Atticus O’Sullivan (his actual Gaelic name looks terrifying to pronounce, but is included in a handy pronunciation guide) is the last druid alive and is at least 2000 years old. Before the Romans exterminated all the Druids left in Ireland, Britain, and Gaul, he escaped in order to be able to fulfill his destiny, to protect Gaia. He now lives in Tempe, Arizona, and takes care of the lands around there while avoiding the attentions of the gods.

Gods? Yes, gods. Hearne’s world-building is masterful, blending all the pantheons in a multiverse sort of way, with the Irish gods, Norse gods, and Greco-Roman gods featuring prominently in the stories. There are also witches, vampires, and werewolves. As Atticus is Irish, most of his dealings are with the Tuatha de Danann, the Irish pantheon of deities. He is under Morrigan’s protection, and as such, is a pawn in their pantheon’s plots and machinations. As gods do, they act through other, less deific agents on earth, and so the first few books deal with the magical inhabitants of the Tempe area. Later adventures involve many other pantheons, including even Ganesh the elephant-headed Hindu god.

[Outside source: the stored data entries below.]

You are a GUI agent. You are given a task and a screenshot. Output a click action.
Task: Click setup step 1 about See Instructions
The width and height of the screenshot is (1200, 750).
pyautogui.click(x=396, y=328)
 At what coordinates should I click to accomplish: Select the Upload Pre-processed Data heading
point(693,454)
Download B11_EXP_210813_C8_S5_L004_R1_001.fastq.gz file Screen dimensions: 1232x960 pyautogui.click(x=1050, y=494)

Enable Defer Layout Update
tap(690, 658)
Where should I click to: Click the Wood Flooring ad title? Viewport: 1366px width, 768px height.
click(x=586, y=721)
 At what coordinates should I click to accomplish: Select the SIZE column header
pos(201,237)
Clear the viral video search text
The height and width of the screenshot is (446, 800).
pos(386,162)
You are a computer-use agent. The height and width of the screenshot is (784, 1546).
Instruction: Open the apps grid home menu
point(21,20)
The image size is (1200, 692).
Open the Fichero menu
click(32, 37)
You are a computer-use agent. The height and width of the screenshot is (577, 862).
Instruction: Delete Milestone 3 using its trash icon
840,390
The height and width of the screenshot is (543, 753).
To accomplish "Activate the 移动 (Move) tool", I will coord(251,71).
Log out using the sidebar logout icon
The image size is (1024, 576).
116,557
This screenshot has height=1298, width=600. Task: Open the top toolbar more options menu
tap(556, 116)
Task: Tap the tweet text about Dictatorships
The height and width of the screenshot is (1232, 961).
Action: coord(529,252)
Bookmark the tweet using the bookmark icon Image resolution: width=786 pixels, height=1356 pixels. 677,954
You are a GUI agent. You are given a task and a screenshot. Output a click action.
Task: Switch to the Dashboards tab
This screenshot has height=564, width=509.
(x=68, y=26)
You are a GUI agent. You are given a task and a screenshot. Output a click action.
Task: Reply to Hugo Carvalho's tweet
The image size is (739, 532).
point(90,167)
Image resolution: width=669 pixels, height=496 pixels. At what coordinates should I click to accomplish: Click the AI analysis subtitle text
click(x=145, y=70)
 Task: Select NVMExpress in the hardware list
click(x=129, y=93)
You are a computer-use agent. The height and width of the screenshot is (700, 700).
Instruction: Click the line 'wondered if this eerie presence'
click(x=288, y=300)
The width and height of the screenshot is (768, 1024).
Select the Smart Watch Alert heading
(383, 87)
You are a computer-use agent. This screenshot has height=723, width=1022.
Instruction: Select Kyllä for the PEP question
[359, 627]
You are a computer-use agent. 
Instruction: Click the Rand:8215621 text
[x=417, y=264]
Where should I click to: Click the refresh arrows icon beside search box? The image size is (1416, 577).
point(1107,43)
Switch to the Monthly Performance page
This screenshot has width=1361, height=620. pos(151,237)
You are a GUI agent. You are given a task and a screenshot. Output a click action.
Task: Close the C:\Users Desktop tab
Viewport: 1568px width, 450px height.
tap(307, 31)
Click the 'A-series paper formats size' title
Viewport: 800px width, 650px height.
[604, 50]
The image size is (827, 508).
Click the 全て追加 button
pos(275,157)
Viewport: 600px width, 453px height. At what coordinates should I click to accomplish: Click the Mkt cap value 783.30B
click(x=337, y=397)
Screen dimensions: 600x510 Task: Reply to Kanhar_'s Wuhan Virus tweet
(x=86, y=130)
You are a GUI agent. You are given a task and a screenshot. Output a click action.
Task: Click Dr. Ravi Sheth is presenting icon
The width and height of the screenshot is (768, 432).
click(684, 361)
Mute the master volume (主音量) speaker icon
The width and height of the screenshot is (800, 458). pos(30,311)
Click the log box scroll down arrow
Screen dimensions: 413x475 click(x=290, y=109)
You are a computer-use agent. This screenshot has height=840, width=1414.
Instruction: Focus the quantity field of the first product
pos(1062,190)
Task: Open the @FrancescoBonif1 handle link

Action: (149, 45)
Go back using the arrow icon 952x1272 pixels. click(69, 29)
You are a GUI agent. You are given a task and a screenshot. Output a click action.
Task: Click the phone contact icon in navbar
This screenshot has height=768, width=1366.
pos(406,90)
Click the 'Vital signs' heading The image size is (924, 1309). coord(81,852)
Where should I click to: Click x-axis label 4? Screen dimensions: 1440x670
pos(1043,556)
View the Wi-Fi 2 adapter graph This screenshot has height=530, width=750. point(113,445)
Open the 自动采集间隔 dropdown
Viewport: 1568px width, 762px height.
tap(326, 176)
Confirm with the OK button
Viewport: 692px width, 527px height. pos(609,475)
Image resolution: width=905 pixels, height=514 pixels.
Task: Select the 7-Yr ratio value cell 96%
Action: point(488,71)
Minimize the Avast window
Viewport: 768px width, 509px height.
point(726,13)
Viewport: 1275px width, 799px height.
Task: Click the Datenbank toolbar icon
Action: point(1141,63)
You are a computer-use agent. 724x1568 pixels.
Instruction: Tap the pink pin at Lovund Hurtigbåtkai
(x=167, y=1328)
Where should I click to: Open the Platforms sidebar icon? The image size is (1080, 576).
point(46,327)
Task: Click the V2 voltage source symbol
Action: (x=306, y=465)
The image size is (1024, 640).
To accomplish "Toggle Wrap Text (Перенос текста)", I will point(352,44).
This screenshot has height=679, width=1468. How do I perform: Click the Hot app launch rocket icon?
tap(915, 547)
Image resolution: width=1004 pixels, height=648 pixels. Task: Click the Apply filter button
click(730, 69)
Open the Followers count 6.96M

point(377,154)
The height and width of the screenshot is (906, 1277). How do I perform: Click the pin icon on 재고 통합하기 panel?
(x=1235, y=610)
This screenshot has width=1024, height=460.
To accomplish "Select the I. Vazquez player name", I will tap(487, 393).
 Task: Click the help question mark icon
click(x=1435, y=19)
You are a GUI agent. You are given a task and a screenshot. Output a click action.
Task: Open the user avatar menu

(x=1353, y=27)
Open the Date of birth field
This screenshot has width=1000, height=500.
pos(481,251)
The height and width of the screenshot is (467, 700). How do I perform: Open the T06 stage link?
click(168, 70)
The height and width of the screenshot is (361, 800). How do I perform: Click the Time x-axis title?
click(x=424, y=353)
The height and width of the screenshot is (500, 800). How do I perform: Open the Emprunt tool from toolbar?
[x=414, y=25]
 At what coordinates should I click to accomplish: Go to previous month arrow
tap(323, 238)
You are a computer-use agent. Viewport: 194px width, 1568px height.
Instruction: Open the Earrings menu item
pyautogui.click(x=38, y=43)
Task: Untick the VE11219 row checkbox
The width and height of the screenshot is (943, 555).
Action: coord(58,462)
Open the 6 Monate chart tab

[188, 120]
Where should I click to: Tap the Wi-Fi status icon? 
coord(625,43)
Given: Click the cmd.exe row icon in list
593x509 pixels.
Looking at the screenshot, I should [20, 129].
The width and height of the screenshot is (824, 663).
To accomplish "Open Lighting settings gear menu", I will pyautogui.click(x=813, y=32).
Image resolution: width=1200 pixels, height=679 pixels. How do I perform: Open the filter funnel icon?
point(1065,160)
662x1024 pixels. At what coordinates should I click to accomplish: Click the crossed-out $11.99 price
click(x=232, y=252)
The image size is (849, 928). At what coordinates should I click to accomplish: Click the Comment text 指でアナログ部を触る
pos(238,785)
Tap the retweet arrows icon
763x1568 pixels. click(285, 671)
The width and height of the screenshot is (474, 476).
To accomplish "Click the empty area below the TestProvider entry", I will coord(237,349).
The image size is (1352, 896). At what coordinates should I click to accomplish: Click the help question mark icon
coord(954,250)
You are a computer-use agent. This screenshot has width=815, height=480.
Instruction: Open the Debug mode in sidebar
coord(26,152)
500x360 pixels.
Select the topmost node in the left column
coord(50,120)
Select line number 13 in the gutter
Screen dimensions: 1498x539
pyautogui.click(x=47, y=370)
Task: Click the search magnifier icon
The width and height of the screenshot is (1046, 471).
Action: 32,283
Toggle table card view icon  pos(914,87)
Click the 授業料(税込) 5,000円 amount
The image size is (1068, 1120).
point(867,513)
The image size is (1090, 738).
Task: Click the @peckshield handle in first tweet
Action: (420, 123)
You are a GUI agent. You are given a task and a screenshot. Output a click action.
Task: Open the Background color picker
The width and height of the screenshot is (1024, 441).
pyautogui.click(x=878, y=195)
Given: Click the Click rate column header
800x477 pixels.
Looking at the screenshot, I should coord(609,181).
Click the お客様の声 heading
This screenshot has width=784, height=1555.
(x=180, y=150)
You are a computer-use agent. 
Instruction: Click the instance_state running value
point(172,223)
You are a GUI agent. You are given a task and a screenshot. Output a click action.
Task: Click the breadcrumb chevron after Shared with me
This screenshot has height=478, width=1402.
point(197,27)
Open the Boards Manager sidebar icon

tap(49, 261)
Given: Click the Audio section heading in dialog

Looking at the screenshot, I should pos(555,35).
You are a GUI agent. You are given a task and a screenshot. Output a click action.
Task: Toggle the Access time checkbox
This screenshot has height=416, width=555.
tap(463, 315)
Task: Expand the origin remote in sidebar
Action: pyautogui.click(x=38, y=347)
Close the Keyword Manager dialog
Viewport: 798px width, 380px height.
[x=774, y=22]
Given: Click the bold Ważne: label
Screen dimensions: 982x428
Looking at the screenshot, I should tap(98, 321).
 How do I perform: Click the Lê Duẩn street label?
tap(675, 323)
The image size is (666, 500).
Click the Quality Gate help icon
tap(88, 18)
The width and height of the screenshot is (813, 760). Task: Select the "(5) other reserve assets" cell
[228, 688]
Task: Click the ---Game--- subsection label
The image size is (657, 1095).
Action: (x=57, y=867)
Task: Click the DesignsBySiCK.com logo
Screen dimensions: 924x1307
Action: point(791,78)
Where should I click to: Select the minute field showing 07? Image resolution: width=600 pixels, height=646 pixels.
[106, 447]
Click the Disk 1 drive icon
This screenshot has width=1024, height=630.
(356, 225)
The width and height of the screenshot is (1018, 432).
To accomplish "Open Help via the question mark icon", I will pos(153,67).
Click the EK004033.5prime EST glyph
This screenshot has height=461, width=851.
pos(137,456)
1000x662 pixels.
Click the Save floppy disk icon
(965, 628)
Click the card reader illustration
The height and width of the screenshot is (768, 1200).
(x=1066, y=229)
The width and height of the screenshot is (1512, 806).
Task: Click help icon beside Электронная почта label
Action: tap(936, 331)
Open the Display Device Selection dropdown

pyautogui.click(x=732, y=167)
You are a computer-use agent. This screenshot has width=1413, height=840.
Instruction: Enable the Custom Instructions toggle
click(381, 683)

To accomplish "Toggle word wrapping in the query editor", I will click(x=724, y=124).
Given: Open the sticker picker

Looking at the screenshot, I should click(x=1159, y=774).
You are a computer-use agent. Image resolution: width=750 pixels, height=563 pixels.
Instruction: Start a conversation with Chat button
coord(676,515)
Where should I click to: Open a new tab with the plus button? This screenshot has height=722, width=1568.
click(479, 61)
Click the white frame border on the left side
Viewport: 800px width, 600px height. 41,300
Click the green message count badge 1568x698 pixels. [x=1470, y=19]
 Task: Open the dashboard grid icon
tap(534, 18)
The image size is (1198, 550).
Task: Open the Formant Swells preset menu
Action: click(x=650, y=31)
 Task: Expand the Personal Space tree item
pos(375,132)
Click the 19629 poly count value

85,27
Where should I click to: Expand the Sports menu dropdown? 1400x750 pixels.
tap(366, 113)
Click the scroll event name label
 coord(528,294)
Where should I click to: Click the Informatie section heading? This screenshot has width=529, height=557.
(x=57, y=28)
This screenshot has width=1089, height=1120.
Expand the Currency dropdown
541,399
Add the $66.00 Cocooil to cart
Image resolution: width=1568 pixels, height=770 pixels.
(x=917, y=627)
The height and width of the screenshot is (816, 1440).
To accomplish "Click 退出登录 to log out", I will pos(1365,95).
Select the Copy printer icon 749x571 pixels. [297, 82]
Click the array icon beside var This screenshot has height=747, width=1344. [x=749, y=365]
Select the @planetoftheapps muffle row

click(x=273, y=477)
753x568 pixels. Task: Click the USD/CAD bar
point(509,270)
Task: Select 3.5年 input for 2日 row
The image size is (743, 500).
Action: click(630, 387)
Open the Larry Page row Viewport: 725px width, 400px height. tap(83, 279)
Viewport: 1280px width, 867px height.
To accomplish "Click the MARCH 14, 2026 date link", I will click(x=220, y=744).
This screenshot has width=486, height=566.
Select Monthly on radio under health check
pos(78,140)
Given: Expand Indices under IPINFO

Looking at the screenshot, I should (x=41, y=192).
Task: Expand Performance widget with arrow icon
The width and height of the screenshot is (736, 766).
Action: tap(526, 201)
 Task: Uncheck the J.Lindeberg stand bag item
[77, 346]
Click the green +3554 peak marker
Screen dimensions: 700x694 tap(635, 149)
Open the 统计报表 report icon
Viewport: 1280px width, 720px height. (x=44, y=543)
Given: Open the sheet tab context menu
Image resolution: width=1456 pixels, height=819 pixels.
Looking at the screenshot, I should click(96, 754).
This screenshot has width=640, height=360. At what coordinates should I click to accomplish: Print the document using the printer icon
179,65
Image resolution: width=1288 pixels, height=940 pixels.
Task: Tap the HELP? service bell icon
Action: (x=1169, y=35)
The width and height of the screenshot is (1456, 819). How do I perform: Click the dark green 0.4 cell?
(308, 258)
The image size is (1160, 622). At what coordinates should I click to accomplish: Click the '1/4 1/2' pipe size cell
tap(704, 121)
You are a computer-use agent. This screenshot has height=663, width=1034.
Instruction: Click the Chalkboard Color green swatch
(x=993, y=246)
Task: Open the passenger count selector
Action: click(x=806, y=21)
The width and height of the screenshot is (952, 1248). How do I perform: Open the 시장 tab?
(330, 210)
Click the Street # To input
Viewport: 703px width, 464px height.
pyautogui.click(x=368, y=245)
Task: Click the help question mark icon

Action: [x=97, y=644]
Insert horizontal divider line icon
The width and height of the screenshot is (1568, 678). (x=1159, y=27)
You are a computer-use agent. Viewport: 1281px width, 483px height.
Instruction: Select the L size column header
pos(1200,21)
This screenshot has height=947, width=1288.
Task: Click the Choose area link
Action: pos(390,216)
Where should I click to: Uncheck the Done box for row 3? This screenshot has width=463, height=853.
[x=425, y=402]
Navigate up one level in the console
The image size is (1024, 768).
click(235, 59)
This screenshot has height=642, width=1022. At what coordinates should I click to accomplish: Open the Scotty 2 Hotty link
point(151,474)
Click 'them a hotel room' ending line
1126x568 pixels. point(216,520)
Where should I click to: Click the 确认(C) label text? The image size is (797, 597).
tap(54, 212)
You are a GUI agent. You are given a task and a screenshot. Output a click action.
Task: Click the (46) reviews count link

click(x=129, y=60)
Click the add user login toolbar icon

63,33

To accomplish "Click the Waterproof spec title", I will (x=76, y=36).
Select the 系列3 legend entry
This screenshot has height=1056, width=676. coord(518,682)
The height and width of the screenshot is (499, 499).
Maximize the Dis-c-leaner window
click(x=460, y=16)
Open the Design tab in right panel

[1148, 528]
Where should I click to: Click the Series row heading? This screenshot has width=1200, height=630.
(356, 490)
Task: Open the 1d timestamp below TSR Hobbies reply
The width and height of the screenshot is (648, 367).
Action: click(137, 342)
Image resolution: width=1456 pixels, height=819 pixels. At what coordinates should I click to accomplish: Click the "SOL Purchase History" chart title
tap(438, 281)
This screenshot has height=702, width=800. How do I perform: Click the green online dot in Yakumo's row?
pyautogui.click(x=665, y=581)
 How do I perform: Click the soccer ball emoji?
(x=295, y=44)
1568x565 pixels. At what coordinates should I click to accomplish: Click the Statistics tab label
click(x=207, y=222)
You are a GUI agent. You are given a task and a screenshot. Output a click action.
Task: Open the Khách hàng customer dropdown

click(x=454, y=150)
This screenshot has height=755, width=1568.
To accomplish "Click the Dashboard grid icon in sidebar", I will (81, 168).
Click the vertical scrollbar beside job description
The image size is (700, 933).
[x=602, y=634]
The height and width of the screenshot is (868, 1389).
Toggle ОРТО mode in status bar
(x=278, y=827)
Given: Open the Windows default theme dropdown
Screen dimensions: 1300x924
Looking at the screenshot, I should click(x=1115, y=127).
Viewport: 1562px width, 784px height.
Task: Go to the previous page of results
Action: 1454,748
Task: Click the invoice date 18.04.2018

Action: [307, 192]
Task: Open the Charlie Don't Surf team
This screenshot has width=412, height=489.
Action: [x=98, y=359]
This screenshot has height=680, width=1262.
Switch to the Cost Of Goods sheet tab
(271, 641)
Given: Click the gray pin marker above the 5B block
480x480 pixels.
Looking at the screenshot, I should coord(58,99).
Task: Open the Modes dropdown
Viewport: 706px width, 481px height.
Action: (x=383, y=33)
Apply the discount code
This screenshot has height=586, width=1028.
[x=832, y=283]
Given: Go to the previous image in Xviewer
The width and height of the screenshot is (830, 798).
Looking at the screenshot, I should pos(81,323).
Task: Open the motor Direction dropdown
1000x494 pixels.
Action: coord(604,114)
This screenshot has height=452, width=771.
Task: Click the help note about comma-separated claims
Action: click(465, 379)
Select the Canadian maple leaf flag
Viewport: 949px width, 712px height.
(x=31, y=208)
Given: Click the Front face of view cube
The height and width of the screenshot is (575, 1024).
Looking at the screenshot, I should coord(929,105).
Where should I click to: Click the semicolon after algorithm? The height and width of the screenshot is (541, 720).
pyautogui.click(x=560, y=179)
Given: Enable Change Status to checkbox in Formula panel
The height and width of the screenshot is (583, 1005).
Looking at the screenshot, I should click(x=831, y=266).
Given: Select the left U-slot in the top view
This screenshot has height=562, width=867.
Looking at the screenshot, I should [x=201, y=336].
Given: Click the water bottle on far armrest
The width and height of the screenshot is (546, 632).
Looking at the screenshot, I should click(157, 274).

Atticus has friends, especially his Irish wolfhound, Oberon. Oberon is magically enhanced and carries on hilarious telepathic conversations with Atticus from a dog’s worldview. Atticus’ legal affairs are taken care of by, of course, a vampire and werewolf. As the series progresses, he adds an apprentice, Granuaile (pronounced gran ya wail, if you want to know) whose decade-long training is interrupted with adventures through seven books.

The stories are full of humor, adventure, and the occasional throwdown between gods and mortals. The books’ events follow in sequence, so they really need to be read in order. Atticus is both brash and human, despite his advanced age. His good intentions occasionally go awry, but they make him likable.  The mixing of the various pantheons allows for magic, science, and deific powers to coexist seamlessly, and even with some broad humor. I enjoyed the series thoroughly and look forward to more of Atticus and Granuaile’s adventures.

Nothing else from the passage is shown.